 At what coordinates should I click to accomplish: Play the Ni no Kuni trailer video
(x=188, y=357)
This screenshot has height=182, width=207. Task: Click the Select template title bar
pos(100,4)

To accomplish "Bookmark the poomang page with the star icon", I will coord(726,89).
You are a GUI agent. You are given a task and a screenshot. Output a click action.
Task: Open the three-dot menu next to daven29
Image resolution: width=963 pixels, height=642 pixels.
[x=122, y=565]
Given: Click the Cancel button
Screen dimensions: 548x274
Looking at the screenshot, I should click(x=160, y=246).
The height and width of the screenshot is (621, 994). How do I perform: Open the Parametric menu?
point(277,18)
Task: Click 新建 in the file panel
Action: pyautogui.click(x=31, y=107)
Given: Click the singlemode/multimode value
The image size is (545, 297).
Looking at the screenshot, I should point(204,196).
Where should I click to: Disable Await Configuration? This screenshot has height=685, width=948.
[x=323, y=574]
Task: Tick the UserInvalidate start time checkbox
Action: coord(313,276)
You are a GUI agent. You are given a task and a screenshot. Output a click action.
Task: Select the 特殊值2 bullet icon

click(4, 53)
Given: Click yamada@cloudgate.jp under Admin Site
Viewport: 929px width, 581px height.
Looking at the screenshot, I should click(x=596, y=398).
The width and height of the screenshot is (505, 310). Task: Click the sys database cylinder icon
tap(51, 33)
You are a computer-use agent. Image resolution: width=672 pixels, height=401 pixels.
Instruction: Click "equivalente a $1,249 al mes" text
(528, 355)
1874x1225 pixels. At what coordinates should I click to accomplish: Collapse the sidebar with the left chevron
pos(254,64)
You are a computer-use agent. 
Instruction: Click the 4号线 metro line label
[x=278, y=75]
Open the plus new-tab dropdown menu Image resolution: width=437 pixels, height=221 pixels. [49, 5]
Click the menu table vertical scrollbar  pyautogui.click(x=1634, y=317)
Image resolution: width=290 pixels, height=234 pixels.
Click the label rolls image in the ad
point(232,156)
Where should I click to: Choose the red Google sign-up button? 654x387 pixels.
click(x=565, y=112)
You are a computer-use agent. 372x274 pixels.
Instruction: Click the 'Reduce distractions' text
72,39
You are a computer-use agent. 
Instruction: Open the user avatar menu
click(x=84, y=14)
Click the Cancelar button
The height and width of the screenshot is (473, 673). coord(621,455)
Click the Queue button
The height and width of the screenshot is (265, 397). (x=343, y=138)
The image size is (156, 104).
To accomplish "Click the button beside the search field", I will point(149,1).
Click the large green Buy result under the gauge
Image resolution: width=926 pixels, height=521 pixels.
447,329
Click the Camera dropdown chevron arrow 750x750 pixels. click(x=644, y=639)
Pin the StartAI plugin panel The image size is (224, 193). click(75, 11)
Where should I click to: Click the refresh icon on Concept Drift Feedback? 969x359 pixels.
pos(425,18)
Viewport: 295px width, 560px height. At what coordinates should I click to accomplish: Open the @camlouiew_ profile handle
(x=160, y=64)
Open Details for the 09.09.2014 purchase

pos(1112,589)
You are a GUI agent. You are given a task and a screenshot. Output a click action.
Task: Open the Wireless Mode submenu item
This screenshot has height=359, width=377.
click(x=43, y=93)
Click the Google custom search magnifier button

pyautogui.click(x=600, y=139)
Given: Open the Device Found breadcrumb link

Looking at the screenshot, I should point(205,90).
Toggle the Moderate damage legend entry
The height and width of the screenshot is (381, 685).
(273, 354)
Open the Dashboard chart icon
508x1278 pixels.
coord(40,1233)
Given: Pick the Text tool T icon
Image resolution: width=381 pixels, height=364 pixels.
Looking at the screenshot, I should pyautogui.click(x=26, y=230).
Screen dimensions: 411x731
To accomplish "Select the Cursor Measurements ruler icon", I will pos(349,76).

▶ [WHAT TO PRODUCE]:
Your task is to copy every entry above, exactly as written.

▶ [SOLUTION TO THIS TASK]:
 At what coordinates should I click to accomplish: Play the Ni no Kuni trailer video
(x=188, y=357)
This screenshot has height=182, width=207. Task: Click the Select template title bar
pos(100,4)

To accomplish "Bookmark the poomang page with the star icon", I will coord(726,89).
You are a GUI agent. You are given a task and a screenshot. Output a click action.
Task: Open the three-dot menu next to daven29
Image resolution: width=963 pixels, height=642 pixels.
[x=122, y=565]
Given: Click the Cancel button
Screen dimensions: 548x274
Looking at the screenshot, I should click(x=160, y=246).
The height and width of the screenshot is (621, 994). How do I perform: Open the Parametric menu?
point(277,18)
Task: Click 新建 in the file panel
Action: pyautogui.click(x=31, y=107)
Given: Click the singlemode/multimode value
The image size is (545, 297).
Looking at the screenshot, I should point(204,196).
Where should I click to: Disable Await Configuration? This screenshot has height=685, width=948.
[x=323, y=574]
Task: Tick the UserInvalidate start time checkbox
Action: coord(313,276)
You are a GUI agent. You are given a task and a screenshot. Output a click action.
Task: Select the 特殊值2 bullet icon

click(4, 53)
Given: Click yamada@cloudgate.jp under Admin Site
Viewport: 929px width, 581px height.
Looking at the screenshot, I should click(x=596, y=398).
The width and height of the screenshot is (505, 310). Task: Click the sys database cylinder icon
tap(51, 33)
You are a computer-use agent. Image resolution: width=672 pixels, height=401 pixels.
Instruction: Click "equivalente a $1,249 al mes" text
(528, 355)
1874x1225 pixels. At what coordinates should I click to accomplish: Collapse the sidebar with the left chevron
pos(254,64)
You are a computer-use agent. 
Instruction: Click the 4号线 metro line label
[x=278, y=75]
Open the plus new-tab dropdown menu Image resolution: width=437 pixels, height=221 pixels. [49, 5]
Click the menu table vertical scrollbar  pyautogui.click(x=1634, y=317)
Image resolution: width=290 pixels, height=234 pixels.
Click the label rolls image in the ad
point(232,156)
Where should I click to: Choose the red Google sign-up button? 654x387 pixels.
click(x=565, y=112)
You are a computer-use agent. 372x274 pixels.
Instruction: Click the 'Reduce distractions' text
72,39
You are a computer-use agent. 
Instruction: Open the user avatar menu
click(x=84, y=14)
Click the Cancelar button
The height and width of the screenshot is (473, 673). coord(621,455)
Click the Queue button
The height and width of the screenshot is (265, 397). (x=343, y=138)
The image size is (156, 104).
To accomplish "Click the button beside the search field", I will point(149,1).
Click the large green Buy result under the gauge
Image resolution: width=926 pixels, height=521 pixels.
447,329
Click the Camera dropdown chevron arrow 750x750 pixels. click(x=644, y=639)
Pin the StartAI plugin panel The image size is (224, 193). click(75, 11)
Where should I click to: Click the refresh icon on Concept Drift Feedback? 969x359 pixels.
pos(425,18)
Viewport: 295px width, 560px height. At what coordinates should I click to accomplish: Open the @camlouiew_ profile handle
(x=160, y=64)
Open Details for the 09.09.2014 purchase

pos(1112,589)
You are a GUI agent. You are given a task and a screenshot. Output a click action.
Task: Open the Wireless Mode submenu item
This screenshot has height=359, width=377.
click(x=43, y=93)
Click the Google custom search magnifier button

pyautogui.click(x=600, y=139)
Given: Open the Device Found breadcrumb link

Looking at the screenshot, I should point(205,90).
Toggle the Moderate damage legend entry
The height and width of the screenshot is (381, 685).
(273, 354)
Open the Dashboard chart icon
508x1278 pixels.
coord(40,1233)
Given: Pick the Text tool T icon
Image resolution: width=381 pixels, height=364 pixels.
Looking at the screenshot, I should pyautogui.click(x=26, y=230).
Screen dimensions: 411x731
To accomplish "Select the Cursor Measurements ruler icon", I will pos(349,76).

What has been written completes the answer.